Al 31 dicembre 2017 sono state censite 12.848 istituzioni pubbliche, presso le quali prestano servizio 3.516.461 unità di personale, di cui 3.321.605 dipendenti (pari al 94,5% del totale). Il restante 5,5% del personale in servizio – circa 195mila unità – è rappresentato da personale non dipendente, Le politiche di contenimento della spesa pubblica e di limitazione del turnover dei dipendenti hanno determinato modifiche al livello e alla composizione dell’occupazione. Tra il 2011 e il 2017 non si registrano variazioni nel numero complessivo di dipendenti (-0,1%), ma si conferma un incremento del numero di contratti a tempo determinato (+7,3%), a fronte del calo di quasi un punto percentuale dei dipendenti a tempo indeterminato (-0,8%). Nel periodo tra il 2011-2015 si era registrato invece un calo dell’1,1% dei dipendenti pubblici, sintesi di una flessione del personale a tempo indeterminato (-1,7%, -45mila unità) e di un aumento di quello a tempo determinato (+5,1%, +10mila unità circa).

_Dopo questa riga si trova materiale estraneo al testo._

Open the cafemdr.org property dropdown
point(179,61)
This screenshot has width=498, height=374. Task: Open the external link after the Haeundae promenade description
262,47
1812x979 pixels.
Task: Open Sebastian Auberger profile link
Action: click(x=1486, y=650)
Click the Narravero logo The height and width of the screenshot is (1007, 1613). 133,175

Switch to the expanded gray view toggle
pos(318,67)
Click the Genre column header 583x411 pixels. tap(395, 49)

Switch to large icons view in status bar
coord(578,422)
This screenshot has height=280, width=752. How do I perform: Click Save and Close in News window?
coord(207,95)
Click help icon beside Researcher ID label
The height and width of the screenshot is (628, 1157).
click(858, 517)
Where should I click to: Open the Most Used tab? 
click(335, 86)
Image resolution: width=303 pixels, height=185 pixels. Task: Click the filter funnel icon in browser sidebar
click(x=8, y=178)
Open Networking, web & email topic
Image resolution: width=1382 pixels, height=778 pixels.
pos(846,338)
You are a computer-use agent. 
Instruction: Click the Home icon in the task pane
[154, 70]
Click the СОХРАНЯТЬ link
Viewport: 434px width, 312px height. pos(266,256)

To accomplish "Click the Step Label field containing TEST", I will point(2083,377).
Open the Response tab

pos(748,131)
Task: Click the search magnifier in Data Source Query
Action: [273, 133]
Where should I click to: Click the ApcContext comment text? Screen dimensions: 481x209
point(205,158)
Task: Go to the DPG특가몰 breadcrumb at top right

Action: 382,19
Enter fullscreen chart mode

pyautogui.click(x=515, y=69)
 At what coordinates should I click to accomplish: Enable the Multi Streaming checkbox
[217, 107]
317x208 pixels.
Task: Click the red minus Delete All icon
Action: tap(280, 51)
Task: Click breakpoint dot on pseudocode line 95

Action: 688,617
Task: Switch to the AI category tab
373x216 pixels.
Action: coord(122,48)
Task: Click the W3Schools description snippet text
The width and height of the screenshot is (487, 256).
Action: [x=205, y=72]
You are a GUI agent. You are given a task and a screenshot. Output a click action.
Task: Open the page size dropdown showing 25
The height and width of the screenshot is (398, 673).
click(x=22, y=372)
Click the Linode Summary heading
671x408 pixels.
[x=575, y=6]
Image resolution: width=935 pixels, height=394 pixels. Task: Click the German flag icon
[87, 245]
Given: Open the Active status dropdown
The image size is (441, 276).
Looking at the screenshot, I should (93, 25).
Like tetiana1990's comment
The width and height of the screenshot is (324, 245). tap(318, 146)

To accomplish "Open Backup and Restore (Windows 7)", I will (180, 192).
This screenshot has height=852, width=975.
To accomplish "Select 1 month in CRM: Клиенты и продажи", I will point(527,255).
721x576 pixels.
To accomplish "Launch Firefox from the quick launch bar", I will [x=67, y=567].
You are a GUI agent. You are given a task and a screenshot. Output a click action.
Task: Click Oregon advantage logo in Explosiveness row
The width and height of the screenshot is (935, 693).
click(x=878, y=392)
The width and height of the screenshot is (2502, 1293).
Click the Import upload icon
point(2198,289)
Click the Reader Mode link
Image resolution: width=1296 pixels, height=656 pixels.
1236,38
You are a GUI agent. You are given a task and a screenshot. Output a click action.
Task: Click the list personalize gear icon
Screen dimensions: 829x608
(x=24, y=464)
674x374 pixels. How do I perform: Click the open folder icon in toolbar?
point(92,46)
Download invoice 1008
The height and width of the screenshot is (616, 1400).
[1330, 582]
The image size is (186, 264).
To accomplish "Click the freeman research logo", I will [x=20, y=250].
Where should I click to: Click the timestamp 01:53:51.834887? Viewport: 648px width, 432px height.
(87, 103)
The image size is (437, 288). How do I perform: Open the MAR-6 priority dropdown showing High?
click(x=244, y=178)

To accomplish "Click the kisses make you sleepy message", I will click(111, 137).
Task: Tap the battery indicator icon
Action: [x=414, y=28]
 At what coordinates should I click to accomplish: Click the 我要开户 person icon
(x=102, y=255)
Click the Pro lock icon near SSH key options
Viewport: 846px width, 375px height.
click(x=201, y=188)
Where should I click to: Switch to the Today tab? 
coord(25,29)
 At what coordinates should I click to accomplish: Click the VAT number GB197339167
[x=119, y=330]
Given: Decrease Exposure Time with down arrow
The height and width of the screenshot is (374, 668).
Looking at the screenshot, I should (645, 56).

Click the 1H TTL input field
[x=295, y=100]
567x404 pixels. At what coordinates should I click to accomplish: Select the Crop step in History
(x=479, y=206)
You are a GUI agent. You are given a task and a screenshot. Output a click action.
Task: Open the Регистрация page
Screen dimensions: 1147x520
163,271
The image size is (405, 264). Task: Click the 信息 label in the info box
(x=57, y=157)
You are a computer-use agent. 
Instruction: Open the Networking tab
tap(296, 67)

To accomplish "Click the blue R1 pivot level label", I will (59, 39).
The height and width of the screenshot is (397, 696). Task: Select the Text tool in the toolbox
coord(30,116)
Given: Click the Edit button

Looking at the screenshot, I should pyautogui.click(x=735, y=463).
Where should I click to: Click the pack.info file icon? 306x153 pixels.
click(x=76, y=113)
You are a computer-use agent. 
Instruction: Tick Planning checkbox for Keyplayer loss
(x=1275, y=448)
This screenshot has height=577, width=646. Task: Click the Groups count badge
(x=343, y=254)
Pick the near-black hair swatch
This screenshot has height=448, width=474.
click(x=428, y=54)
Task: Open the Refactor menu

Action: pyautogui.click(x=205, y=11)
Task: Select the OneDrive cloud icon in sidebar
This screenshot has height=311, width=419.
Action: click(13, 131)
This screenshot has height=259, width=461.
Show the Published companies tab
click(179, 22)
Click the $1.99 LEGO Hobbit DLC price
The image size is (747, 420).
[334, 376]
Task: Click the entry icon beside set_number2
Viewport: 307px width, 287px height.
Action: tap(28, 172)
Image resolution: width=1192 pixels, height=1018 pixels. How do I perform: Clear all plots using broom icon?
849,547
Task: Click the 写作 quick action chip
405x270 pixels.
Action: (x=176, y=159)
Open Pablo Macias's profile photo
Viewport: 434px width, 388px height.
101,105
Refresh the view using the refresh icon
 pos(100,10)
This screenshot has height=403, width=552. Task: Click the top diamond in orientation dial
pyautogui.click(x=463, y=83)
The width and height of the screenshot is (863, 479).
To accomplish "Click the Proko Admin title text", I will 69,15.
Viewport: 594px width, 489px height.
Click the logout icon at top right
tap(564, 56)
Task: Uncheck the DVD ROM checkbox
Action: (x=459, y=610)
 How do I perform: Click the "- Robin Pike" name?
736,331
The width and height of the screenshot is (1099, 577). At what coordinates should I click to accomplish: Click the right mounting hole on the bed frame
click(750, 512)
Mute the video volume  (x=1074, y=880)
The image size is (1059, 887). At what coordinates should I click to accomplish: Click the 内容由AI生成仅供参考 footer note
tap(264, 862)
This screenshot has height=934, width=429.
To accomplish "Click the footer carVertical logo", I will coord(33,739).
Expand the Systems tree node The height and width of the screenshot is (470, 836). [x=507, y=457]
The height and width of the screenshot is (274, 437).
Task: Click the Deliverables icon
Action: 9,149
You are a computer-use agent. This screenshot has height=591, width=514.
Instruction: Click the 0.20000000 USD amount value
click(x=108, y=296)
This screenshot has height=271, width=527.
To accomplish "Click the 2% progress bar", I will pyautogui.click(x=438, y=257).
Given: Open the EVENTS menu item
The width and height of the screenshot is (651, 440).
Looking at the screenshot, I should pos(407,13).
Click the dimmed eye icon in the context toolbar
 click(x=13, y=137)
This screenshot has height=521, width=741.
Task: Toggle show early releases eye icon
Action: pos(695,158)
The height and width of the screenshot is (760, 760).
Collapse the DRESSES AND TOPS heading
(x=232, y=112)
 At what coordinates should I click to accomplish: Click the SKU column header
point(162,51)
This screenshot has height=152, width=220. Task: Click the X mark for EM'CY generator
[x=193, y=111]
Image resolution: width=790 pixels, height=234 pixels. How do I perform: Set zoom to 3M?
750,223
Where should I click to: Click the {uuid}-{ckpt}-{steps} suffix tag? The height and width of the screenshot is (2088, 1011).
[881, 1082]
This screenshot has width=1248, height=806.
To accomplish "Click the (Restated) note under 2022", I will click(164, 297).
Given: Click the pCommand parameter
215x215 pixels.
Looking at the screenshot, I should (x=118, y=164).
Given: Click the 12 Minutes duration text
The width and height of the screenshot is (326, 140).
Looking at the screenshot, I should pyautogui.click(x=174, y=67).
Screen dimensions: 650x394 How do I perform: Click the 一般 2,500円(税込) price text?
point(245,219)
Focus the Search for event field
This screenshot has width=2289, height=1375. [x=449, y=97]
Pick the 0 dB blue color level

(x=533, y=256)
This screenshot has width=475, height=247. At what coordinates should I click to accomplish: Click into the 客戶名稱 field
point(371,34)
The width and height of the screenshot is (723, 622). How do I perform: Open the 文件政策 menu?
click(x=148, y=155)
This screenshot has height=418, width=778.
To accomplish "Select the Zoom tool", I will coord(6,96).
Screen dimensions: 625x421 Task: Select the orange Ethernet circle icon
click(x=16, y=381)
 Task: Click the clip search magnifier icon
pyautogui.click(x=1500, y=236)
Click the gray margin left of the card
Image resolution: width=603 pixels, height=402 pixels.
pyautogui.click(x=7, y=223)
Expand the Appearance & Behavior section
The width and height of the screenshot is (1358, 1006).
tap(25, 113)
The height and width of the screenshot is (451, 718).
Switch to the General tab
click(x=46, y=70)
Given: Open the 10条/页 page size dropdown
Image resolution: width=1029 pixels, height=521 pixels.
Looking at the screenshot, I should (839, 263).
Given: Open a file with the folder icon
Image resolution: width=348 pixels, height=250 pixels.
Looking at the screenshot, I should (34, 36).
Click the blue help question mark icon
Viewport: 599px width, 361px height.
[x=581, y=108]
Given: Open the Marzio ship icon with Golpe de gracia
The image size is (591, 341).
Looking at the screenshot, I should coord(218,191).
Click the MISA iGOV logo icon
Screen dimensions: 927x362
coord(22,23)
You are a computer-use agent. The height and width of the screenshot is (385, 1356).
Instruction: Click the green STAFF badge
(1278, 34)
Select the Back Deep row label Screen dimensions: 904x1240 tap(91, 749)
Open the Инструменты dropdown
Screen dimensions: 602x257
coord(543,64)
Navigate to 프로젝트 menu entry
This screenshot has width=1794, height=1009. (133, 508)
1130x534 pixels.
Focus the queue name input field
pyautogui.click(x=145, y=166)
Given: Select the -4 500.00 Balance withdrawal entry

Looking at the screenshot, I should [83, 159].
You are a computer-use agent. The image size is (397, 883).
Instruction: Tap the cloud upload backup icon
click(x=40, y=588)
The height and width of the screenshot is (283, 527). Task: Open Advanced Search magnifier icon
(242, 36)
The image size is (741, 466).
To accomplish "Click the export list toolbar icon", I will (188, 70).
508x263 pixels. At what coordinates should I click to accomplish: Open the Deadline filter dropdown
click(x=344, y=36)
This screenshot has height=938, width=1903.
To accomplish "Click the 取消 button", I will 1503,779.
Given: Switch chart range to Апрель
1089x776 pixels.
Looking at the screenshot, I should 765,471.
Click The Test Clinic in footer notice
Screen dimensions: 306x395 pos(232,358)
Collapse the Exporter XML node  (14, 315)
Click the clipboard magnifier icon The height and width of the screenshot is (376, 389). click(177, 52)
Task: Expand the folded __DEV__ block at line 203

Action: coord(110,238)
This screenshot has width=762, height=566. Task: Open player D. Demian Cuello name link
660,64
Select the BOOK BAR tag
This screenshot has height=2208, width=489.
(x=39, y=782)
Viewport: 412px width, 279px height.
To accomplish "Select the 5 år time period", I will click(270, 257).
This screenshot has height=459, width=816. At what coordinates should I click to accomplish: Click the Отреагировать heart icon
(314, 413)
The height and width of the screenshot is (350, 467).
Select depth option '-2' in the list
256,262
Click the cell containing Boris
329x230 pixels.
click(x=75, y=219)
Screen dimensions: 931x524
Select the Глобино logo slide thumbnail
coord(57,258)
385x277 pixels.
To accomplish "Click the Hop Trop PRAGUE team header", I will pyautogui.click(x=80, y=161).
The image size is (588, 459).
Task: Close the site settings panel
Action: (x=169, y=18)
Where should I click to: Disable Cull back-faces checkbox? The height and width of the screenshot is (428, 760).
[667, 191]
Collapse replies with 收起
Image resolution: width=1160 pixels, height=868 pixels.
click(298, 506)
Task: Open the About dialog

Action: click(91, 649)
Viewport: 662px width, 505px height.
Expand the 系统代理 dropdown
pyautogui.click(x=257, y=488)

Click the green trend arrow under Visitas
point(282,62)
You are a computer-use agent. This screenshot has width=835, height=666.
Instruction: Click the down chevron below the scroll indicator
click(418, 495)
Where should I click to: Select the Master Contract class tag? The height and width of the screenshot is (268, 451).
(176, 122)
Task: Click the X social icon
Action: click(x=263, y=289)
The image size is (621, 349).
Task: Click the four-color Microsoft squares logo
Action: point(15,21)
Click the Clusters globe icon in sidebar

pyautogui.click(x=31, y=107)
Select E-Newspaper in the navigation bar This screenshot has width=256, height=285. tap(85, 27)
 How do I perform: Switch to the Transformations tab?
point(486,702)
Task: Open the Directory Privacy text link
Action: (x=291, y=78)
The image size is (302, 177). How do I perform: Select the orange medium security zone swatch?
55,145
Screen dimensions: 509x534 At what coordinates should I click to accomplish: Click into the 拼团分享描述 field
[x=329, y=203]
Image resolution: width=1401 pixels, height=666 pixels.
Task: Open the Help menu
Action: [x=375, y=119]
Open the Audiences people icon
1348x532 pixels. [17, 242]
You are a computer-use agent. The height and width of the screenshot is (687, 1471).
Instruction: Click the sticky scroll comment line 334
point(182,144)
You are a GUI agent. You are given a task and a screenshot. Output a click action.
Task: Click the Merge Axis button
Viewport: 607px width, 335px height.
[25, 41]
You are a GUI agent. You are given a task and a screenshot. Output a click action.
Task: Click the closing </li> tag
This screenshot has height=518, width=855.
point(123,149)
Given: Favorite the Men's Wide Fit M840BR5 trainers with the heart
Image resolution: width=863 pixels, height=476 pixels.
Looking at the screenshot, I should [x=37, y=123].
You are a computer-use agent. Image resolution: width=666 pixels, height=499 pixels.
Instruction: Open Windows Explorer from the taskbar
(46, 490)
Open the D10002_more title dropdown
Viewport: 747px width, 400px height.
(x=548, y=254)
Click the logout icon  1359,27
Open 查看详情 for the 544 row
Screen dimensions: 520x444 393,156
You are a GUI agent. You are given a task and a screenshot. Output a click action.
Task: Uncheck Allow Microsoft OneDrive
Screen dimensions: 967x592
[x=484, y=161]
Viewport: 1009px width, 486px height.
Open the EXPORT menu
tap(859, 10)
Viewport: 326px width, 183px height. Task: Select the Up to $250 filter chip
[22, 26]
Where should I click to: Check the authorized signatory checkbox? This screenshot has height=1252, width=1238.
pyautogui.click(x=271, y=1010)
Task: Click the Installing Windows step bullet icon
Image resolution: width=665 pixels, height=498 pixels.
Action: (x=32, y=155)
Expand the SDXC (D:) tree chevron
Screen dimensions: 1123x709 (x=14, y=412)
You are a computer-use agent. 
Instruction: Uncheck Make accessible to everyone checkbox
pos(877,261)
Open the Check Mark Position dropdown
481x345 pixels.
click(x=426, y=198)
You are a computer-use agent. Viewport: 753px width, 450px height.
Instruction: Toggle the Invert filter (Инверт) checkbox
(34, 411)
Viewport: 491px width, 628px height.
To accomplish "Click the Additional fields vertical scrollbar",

In termini di occupazione, il settore della Pa registra un calo dell’11,3% (92mila dipendenti in meno) e un aumento dell’8,5% del personale non dipendente (oltre 3mila occupati in più). Nel settore dell’Istruzione si registra un aumento di occupazione dipendente pari al 5,4% (+ 64mila) e del 67,9% per quella non dipendente (quasi 31mila unità in più), quest’ultima concentrata nel comparto universitario. Negli ultimi due anni (2015-2017) si colgono i segnali di una ripresa dell’occupazione dipendente, aumentata complessivamente dell’1,1% (+0,9% per il tempo indeterminato e +2,2% per quello a termine). L’analisi per attività economica prevalente delle unità locali evidenzia, in un contesto di riduzione complessiva di oltre 3.500 di esse (-3,2%), dinamiche differenti tra i diversi settori: per le attività proprie del settore economico della Pa e della Sanità si rilevano flessioni più intense (rispettivamente -6,4% e -4,2%).
Per quanto riguarda la digitalizzazione, nel 2017 la quasi totalità delle istituzioni pubbliche ha utilizzato il web per la gestione dei dati e l’erogazione dei propri servizi (87,9%), tecnologia il cui utilizzo è ormai consolidato in tutte le realtà organizzative, con lievi ritardi tra i Comuni (87,4%), le Comunità montane e le unioni dei comuni (85,8%), gli Enti pubblici non economici (89,5%). Più contenuto, ma comunque significativo, è l’utilizzo dei servizi di cloud computing (30,5%), mentre sembrano ancora poco sfruttate, rispetto alle possibilità di impiego, le applicazioni mobile (19,4%), soprattutto considerando che il 41,9% delle istituzioni utilizza i social media nelle interazioni con gli utenti.
Sembrano poco diffuse infine le tecnologie più avanzate: nel 2017 il 5,9% delle istituzioni pubbliche ha analizzato big data e il 4,6% ha impiegato la tecnologia Internet of Thing – Iot. Sono le Università pubbliche a presentare un livello di digitalizzazione più ampio e completo rispetto alle diverse tecnologie: tutte o quasi tutte utilizzano il web o i social media (rispettivamente il 100% e il 97,2%), l’84,5% si serve di servizi di cloud computing e il 73,2% di applicazioni mobile. Un quarto delle università pubbliche impiega inoltre la tecnologia Iot, anche se in termini di analisi dei big data (35,2%) è superata dagli organi centrali dello Stato (39,4%).